日記 * I Can't Get Started
(タイトルは記事作成時のBGMの1曲)
お茶をいれるのに一日何度かお湯を沸かす。その待ち時間(3~4分)に、フィットネスマシンに乗ることを習慣にしている。マシンの横には天井までの高さの本棚があり、ブルブル全身を揺らしながら、並んだ背表紙をぼんやりながめる。キッチンのケトルの蓋が高音をたてて振動し始めるまでのわずかな時間にその本棚に手を伸ばすこともある。
二十年以上も前に買ったスヌーピーの英和辞典。
hang 動) つるす
単語のあとにイラストと例文。
(ブルブルで、よく見えない。開いたページに指を挿み、マシンを止める)
チャーリー・ブラウンは木から逆さまにぶら下がった状態で発見される。凧糸が全身に絡まり身動きがとれない。「どうしてそうなったのですか?」誰かの質問から(イラストには質問した人物は描かれていない) hang の使い方の例がいくつか書かれている。
その中の1つに「ぶら下がるとは、上から支えられていることです」とあった。
お茶を飲みながら、考える。

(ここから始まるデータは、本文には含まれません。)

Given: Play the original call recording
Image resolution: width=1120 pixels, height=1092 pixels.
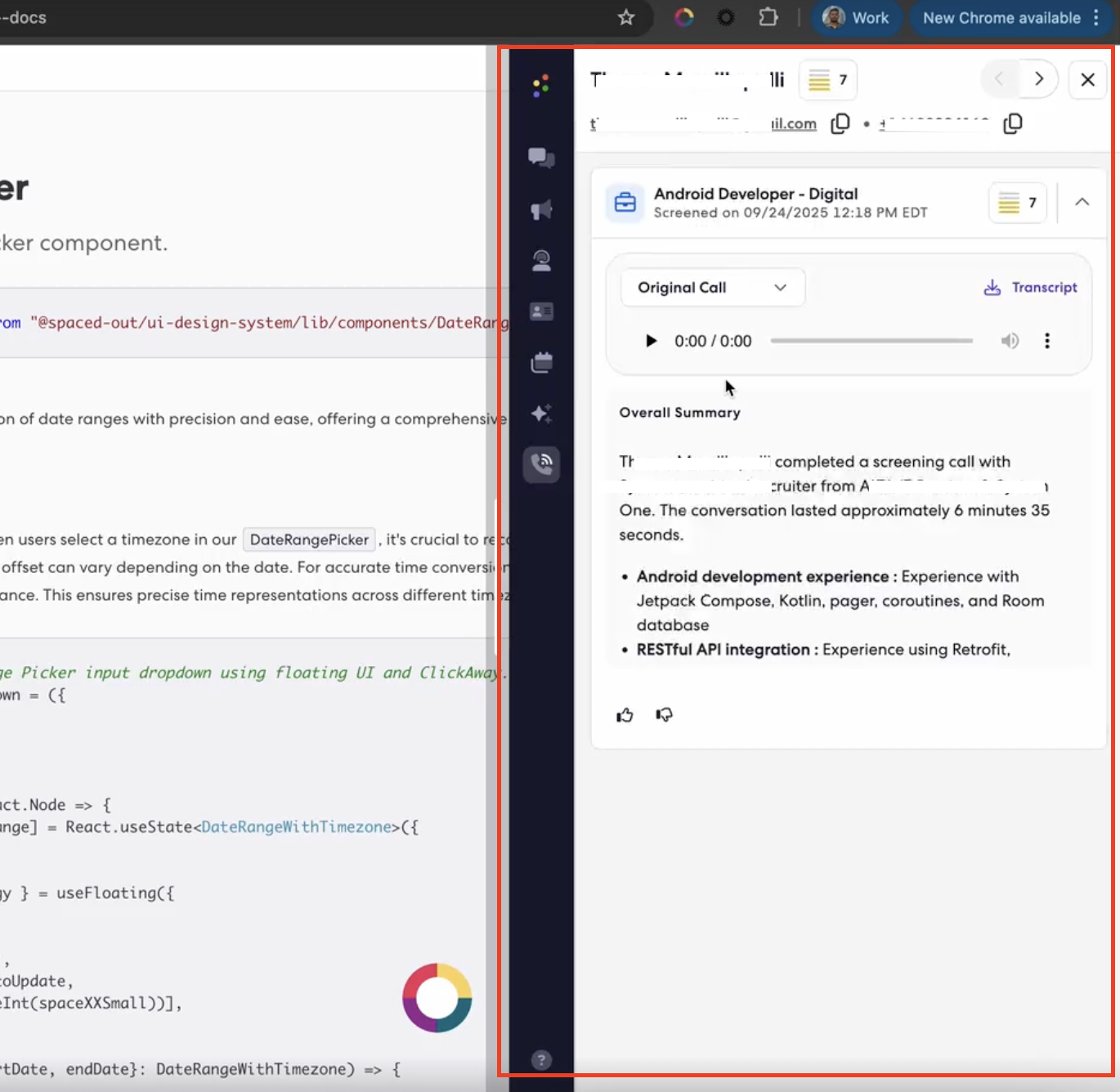Looking at the screenshot, I should [x=651, y=341].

地に足が付いてない、自分はどこかちゅうぶらりんと思っていたが、いろんなものに支えられているのかな。
お茶を沸かす時間だけじゃない、あらゆる場面でふわっと思い浮かぶこと、ふと目にするもの、自分はそこで発見したものに意味を見つけようと考えをめぐらす。とりとめもなく広がることもあれば、一瞬で止まることもある。考えをめぐらせた先の一つに何か引っかっかりを感じると、自動的に記憶の断片との交わりが始まる。急に体に引き戻され、あ、こんなことがあった、あの時の体験は今ここにいる自分を作ったんだ。
あの時の何でもない体験、どうでもよさげなことが、かけがえのないものに変わる瞬間がある。
偶然発見のキーワードと過去の記憶がミラクルに整う瞬間。
そんな日は感謝と、言語化しなければというプレッシャーの日になる。